Именно в этом суть сказанного им о Николае I: «Он в душе христианин». Что значит в душе? Да кто ее видит, душу-то? А Серафим и видит. И, может быть, не только хорошее в ней, всякое, и дурное тоже, но не позволяет себе никакого укора, упрека, даже завуалированной критики. Почему? А потому что Император. Самодержец. Богом помазанный Царь. И это свято, не подлежит не только никакому осуждению, но и обсуждению.
А что же мнения различных слоев общества с их вождями, кумирами и предводителями, критически мыслящими, либерально настроенными? Ведь среди критиков есть люди с ясным умом, блестящим образованием, достоинством, честью, любовью к России. Да, но они в некотором роде… ну, как бы сказать, больны, хотя, окруженные материнской заботой и попечением лучших докторов, всеми детскими болезнями давно переболели, и корью, и свинкой, и скарлатиной. Теперь они на здоровье не жалуются, способны кутить ночи напролет, ездить к цыганам, пить мадеру и шампанское. Все это так, и все же… все же они больны потерей памяти. Они забыли, что такое Царь, утратили чувство Царя, – то самое ликующее, восторженное чувство, с которым Николай Ростов у Толстого ожидает прибытия Александра I. Конечно, можно сказать: да, Николенька, он же такой наивный, можно посетовать, снисходительно пожалеть, хотя на самом деле жалеть надо того, кто уже никогда не ощутит, что власть можно любить. Не только трепетать, бояться, испытывать благоговейный ужас, но и любить до готовности ей всем пожертвовать, жизнь за нее отдать. Что такое жизнь за царя Серафим объяснял на примере Авессы, военачальника Давида, который под неприятельскими стрелами пробрался к источнику, чтобы набрать в шлем воды и утолить его жажду. В любую минуту он мог погибнуть, но это не останавливало Авессу, хотя, казалось бы, несопоставимо: жизнь и ковшик воды. Но ведь ковшик воды – для Царя-помазанника, а это выше всякой жизни, это придает жертве высший смысл, уподобляя ее жертве Самому Богу.

══════════

Что требуется -
Продублируйте дословно отрывок текста о царской власти между «Именно в этом» и «но и обсуждению.» включительно. Строки, которые идут дальше, представляют собой отдельный материал, не связанный с текстом.

[Сохранённые записи]
══════════

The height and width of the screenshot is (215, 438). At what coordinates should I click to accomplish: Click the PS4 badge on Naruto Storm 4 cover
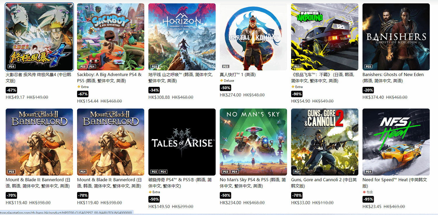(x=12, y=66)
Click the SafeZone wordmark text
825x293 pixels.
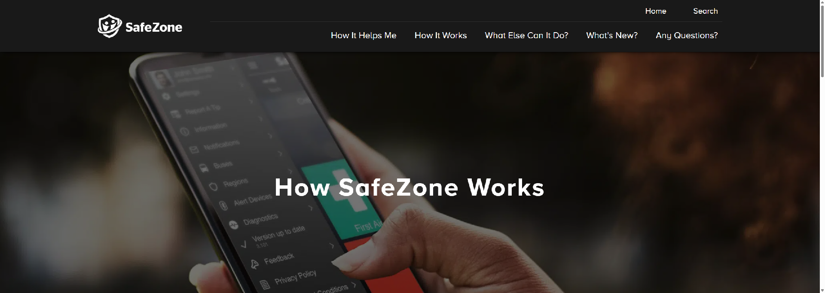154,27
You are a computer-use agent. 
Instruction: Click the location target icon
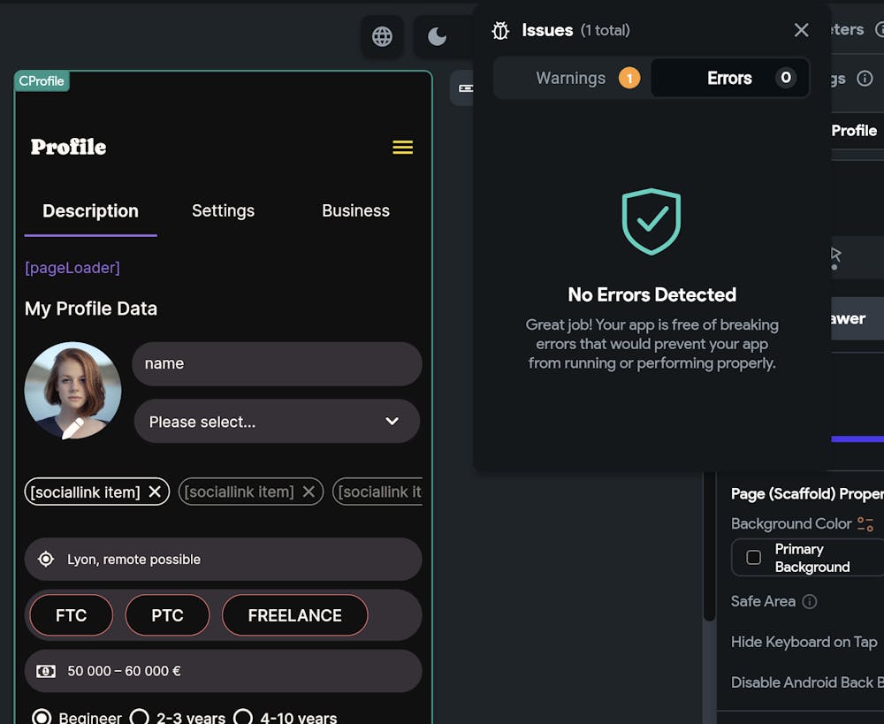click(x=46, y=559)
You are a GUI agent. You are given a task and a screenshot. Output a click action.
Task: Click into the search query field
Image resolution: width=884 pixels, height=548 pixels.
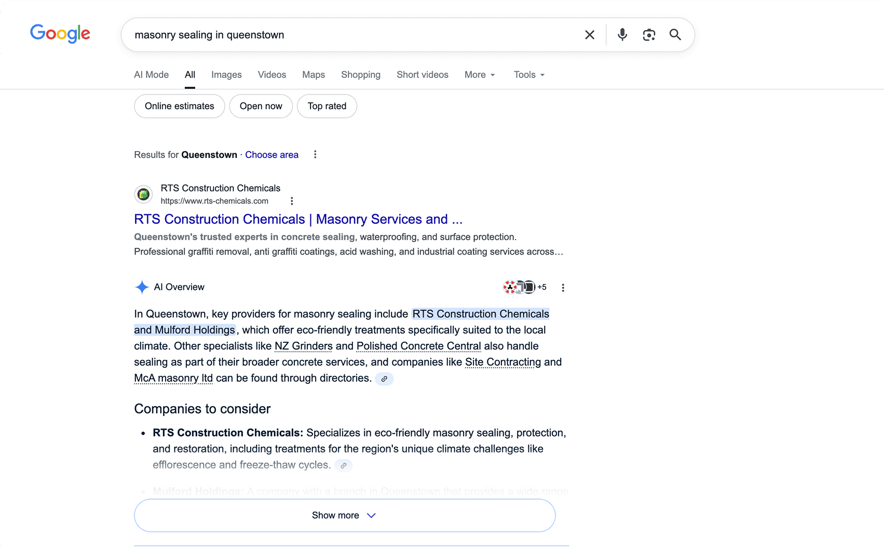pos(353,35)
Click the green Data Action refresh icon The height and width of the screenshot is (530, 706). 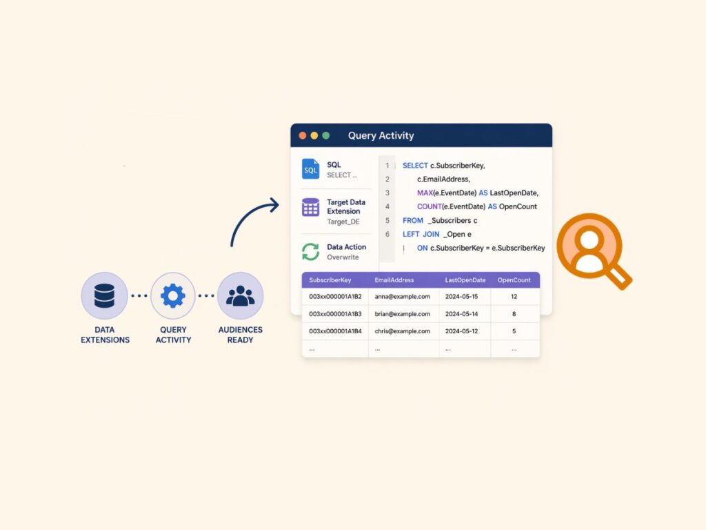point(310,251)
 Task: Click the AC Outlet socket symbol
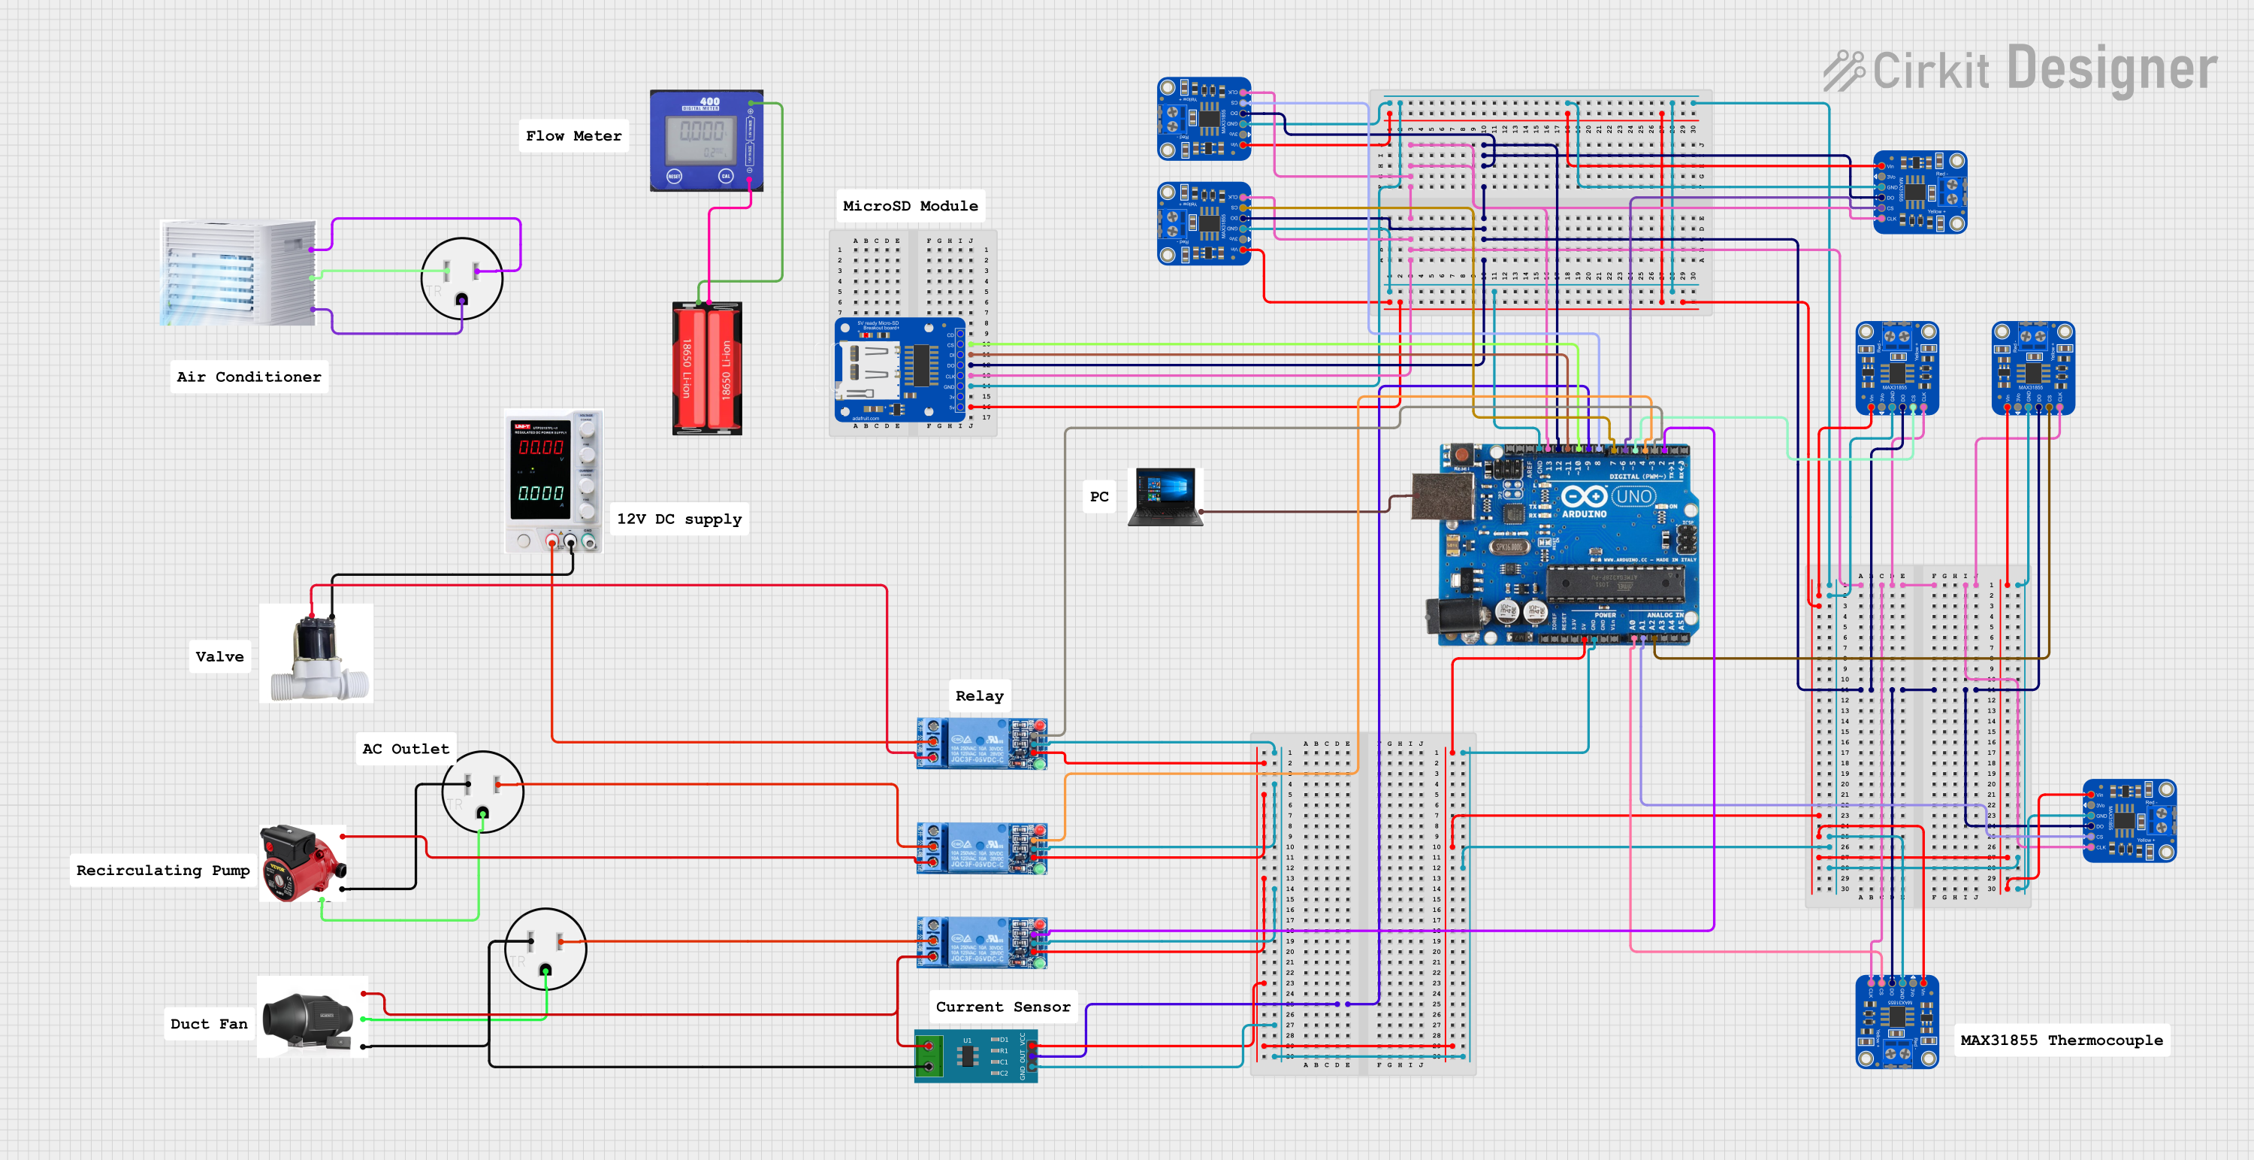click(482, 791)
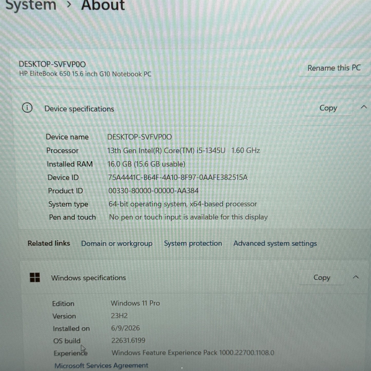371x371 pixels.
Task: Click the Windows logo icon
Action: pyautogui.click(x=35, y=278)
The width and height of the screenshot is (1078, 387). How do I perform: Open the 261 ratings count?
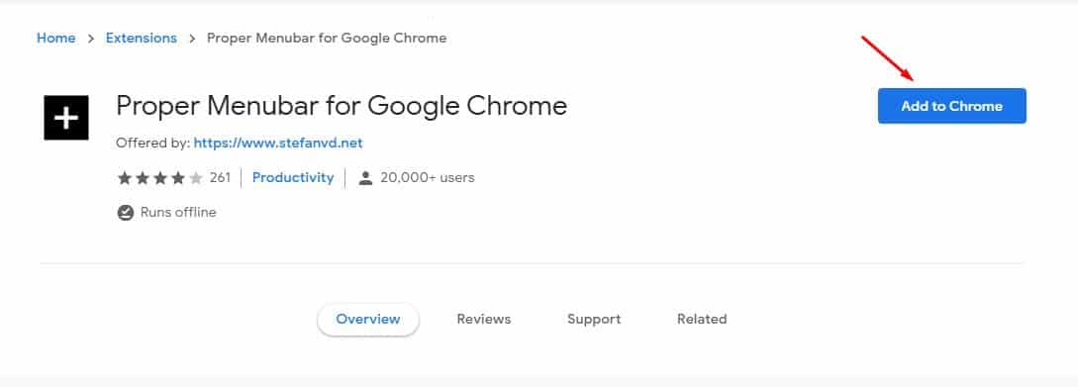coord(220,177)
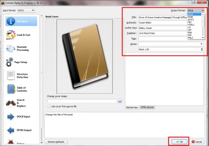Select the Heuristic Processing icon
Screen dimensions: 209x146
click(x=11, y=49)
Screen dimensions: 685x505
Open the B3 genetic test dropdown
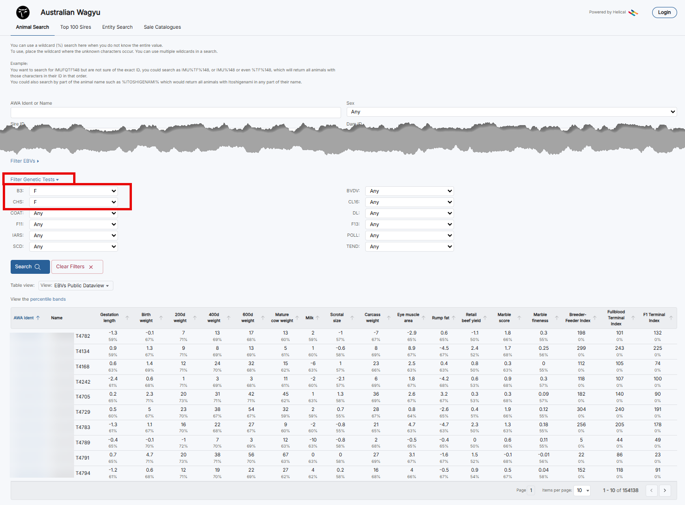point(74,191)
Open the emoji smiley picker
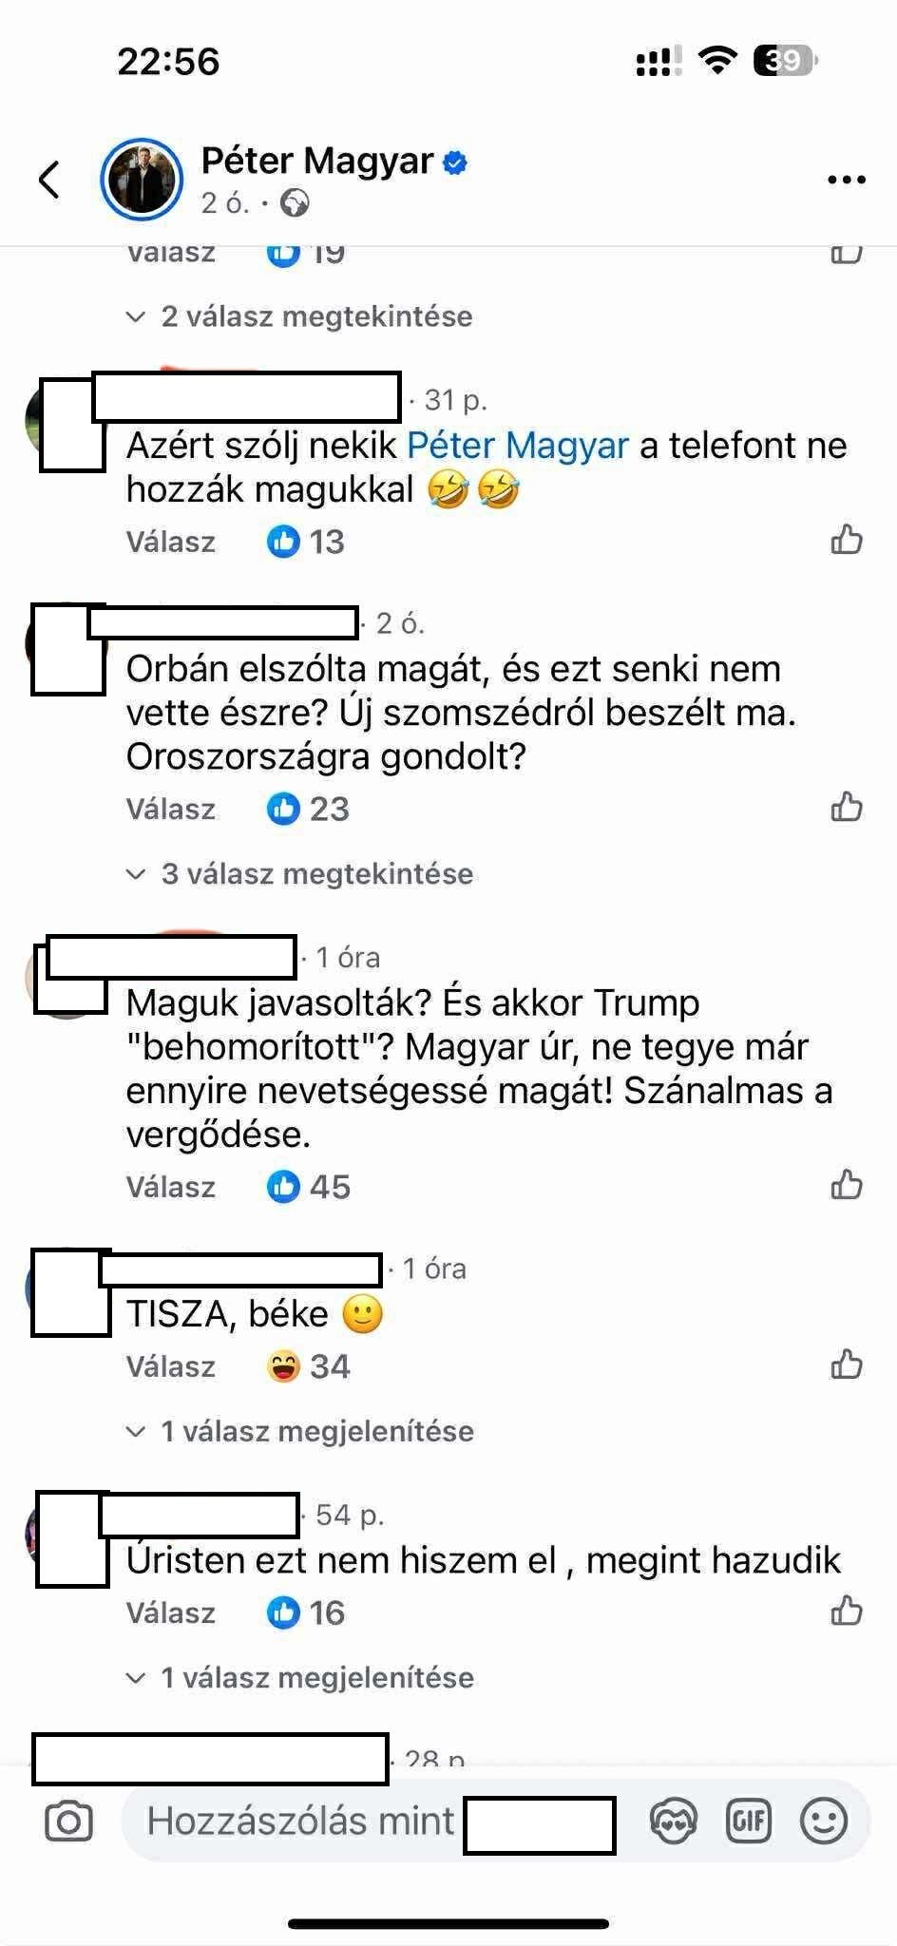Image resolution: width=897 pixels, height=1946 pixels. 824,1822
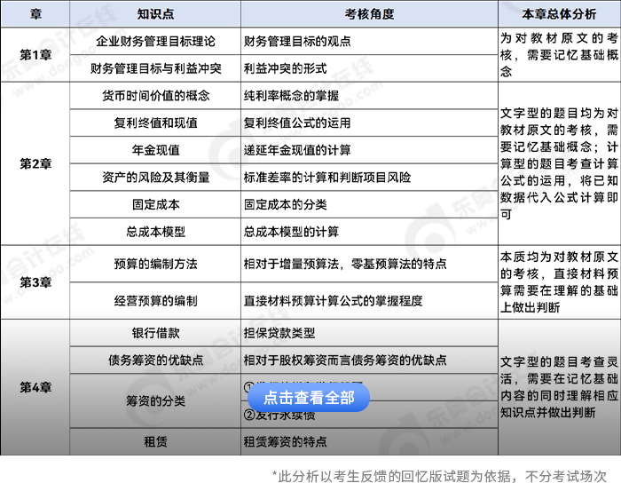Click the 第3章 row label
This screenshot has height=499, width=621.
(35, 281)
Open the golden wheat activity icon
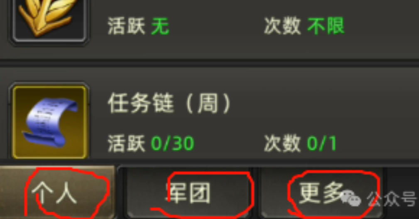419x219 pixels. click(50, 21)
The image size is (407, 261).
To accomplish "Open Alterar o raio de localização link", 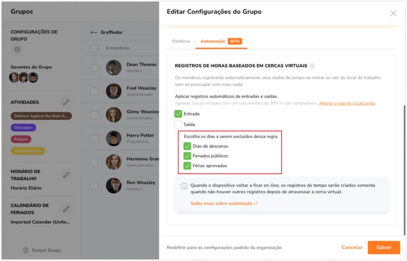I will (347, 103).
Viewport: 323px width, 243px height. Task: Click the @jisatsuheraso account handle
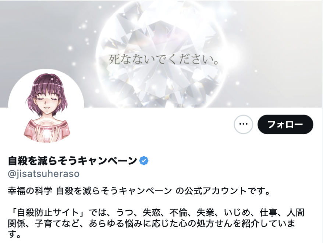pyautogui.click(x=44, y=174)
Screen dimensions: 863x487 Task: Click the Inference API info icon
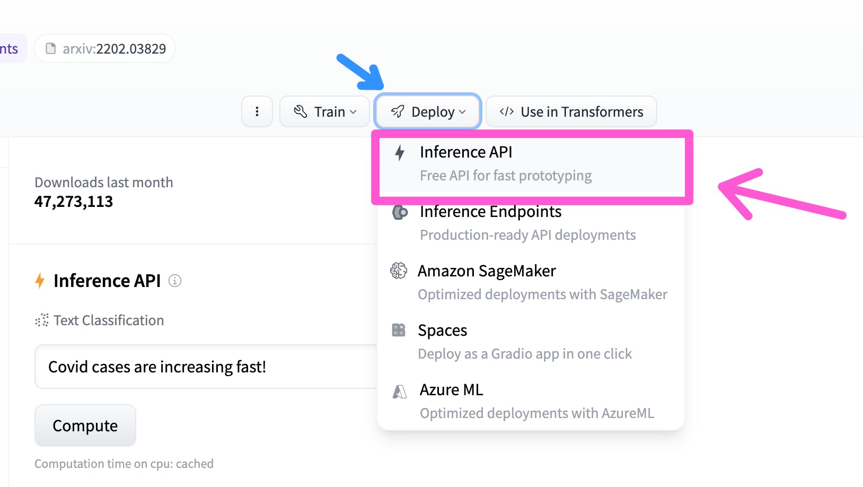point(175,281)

══════════

Результат задания -
Именно в этом суть сказанного им о Николае I: «Он в душе христианин». Что значит в душе? Да кто ее видит, душу-то? А Серафим и видит. И, может быть, не только хорошее в ней, всякое, и дурное тоже, но не позволяет себе никакого укора, упрека, даже завуалированной критики. Почему? А потому что Император. Самодержец. Богом помазанный Царь. И это свято, не подлежит не только никакому осуждению, но и обсуждению.